Joe Walsh (BROADWAY BABY)


I really cannot say anything about Joe Walsh that would sum him up better than his own sweet words. Take this: “It’s not important that a show hosted by Jo Caulfield is essentially starting at the bottom of a steep hill, as stimulating as her observational comedy and mundane audience interaction are.” So, you’re starting from the position that we ALL dislike Jo Caulfield because you do? Sterling work. Let’s continue with Walsh’s appreciation of Tim Vine:

“A song, ‘Pen Behind the Ear’, plays throughout the auditorium as he attempts to catch a biro on the back of his ear, lasting for thirty seconds or so. He played this song seven times, at which point I think even his most stalwart fans were beginning to falter. We sat there watching a man aware that he was doing something entirely uninteresting, aware that the time was pushing on midnight and we had homes to go to, but who did not stop until, mercifully, after eight rounds of the song, he succeeded. And why did he keep trying? Because this was about him.”

Words fail me. Not because I’ve seen a room destroyed by ‘Pen Behind The Ear’. Not because of the (always unforgivable) insinuation that the reviewer has something better to do. Not even the astounding lack of empathy for a performer doing something that may not be working this time around (what SHOULD he have done, just abandon the gag?) Not even the basic comedy nous that trying the audience’s patience is THE ENTIRE POINT OF THE JOKE. Not even, by itself, the assumption that Tim Vine was on some sort of ego trip trying to entertain a crowd for charity, for free, on his one day off.
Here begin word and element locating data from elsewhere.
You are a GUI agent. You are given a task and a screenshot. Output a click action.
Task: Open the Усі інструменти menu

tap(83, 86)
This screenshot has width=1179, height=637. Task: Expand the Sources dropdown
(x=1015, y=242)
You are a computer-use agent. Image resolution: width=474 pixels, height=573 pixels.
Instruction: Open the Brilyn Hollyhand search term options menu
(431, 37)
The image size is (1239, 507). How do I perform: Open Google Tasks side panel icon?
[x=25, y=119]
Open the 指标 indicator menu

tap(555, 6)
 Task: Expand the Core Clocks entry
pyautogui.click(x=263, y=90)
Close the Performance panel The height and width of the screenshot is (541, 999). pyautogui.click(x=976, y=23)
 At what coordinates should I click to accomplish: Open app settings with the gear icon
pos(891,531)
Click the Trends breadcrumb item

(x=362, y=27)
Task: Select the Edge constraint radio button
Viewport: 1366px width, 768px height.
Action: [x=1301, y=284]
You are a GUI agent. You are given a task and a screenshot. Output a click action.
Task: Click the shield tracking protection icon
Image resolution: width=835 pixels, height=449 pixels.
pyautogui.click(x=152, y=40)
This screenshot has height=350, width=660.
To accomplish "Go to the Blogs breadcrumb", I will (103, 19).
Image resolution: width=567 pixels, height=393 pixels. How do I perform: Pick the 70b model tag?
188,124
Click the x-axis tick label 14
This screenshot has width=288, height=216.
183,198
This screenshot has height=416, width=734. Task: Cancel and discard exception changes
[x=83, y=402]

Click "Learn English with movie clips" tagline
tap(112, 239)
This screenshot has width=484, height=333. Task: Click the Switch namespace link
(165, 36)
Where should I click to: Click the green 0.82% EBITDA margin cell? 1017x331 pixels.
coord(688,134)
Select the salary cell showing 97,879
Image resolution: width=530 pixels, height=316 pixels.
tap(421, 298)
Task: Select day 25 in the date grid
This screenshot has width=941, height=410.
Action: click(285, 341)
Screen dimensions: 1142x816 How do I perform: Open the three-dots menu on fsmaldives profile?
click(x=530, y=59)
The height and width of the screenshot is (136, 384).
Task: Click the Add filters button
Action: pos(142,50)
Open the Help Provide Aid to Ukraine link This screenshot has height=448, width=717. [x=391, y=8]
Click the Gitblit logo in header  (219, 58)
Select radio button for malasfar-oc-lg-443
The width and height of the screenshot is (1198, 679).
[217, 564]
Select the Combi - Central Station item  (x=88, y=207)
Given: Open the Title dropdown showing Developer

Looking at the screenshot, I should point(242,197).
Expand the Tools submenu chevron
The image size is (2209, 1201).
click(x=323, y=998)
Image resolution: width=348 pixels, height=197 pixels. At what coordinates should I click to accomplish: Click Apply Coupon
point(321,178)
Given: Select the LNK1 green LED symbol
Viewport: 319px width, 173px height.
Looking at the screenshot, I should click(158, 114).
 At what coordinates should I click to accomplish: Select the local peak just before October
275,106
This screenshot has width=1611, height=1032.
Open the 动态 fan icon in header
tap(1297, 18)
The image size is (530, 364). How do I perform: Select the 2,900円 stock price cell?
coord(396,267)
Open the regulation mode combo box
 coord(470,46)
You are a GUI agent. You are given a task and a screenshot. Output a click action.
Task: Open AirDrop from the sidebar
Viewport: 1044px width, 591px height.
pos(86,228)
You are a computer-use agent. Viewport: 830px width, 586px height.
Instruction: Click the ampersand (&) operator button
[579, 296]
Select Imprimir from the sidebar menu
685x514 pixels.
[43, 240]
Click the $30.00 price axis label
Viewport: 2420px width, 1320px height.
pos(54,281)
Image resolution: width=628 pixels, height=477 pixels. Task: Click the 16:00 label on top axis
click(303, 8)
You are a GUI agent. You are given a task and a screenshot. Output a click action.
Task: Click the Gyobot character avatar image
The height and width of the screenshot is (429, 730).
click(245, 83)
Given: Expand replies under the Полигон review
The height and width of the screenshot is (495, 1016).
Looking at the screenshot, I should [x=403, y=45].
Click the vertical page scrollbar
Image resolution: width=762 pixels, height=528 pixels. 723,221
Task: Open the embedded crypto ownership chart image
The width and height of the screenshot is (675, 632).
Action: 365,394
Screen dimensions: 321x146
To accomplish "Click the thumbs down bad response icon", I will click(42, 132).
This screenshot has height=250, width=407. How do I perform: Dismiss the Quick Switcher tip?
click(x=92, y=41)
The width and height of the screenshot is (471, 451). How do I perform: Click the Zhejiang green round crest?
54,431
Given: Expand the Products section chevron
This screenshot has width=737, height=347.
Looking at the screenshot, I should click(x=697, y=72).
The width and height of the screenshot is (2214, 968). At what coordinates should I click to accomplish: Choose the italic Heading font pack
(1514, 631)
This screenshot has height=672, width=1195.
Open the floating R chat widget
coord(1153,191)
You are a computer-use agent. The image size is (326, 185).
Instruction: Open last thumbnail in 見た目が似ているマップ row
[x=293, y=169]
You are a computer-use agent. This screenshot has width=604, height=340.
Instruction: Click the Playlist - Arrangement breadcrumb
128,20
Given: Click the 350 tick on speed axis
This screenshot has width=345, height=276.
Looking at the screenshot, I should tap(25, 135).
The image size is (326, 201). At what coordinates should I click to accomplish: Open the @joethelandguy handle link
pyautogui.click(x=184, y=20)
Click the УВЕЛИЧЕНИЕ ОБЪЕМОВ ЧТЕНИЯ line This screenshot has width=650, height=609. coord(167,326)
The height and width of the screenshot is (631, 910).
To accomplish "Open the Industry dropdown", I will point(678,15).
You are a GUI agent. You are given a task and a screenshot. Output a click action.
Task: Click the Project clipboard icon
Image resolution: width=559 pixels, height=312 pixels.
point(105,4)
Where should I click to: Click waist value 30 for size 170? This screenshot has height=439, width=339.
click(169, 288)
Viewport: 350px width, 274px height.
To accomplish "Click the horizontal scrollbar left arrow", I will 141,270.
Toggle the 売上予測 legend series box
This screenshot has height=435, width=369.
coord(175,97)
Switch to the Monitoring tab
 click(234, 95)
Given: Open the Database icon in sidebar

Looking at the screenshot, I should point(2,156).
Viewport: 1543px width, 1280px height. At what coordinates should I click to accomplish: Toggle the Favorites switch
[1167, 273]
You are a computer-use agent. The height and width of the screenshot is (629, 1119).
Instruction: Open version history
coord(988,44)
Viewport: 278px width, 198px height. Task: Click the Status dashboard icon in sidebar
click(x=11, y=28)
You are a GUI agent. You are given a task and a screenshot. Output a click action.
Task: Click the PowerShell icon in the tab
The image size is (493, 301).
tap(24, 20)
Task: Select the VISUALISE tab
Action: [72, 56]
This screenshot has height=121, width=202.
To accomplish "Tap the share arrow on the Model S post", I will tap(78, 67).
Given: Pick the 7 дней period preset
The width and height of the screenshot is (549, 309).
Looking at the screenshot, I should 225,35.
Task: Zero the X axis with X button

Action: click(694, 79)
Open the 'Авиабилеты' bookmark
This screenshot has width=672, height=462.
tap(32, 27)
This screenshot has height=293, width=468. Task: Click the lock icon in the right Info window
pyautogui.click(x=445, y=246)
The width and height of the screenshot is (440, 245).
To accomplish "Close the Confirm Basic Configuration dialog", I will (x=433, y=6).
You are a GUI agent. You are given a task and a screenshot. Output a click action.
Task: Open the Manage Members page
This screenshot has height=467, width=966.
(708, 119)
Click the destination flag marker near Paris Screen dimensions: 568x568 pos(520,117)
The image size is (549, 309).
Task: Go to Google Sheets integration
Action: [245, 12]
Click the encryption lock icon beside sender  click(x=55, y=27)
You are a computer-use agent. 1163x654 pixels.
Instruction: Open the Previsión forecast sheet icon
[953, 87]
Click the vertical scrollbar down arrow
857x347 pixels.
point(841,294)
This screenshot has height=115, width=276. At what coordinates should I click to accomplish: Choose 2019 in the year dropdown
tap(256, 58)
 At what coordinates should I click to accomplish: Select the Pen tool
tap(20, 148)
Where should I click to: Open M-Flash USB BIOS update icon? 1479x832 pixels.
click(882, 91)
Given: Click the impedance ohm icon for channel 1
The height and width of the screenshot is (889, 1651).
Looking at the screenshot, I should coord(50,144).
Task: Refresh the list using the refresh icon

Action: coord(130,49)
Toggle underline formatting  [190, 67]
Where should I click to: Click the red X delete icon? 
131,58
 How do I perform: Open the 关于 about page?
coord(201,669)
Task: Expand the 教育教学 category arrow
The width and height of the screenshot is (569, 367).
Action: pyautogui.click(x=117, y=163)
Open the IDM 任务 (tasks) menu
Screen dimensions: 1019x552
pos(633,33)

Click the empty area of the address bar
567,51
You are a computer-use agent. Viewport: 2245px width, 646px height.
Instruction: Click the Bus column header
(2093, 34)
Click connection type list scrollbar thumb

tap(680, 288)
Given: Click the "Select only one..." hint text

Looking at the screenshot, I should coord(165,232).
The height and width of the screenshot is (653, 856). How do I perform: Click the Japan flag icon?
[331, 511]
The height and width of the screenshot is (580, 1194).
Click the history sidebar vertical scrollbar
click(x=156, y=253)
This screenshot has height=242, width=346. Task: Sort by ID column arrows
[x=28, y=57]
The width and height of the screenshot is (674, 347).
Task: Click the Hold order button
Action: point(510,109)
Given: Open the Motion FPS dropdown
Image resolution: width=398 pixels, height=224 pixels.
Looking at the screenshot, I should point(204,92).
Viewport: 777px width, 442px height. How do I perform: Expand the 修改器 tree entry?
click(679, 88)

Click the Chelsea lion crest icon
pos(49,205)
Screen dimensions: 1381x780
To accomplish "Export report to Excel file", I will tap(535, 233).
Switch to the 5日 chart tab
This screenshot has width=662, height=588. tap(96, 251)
It’s none of that, and all of that. It’s the oily, cloying arrogance that oozes out of Walsh’s every syllable.

Walsh clearly sees himself as a bit of a giant slayer, and one with unimpeachable views about what comedy should be. This is all very well, but his casual assassinations don’t make him look nearly as big or clever as he thinks they do.

Walsh’s reviews are long, and there’s an awful lot of throat-clearing before he gets to the point (His Barnardos Event review rattles on for three paragraphs before he even starts to discuss the gig). It’s as if he’s doing a drum roll for himself before he arrives at his earth-shattering pronouncements.

Yet, when he likes something – really, really likes it – Walsh stops talking out of his nether reaches and properly engages with the thing. His Richard Herring review, for instance, is bubbly and insightful and only about 50 words overlong rather than 200. Here, his overblown turn of phrase comes across as charmingly eccentric rather than unhinged. “Even when he discusses masturbation, he veers clear of crassness and plants his flag sternly upon the knoll of insightful humour,” writes Walsh. Well, let us all bend our steps to that impossible knoll.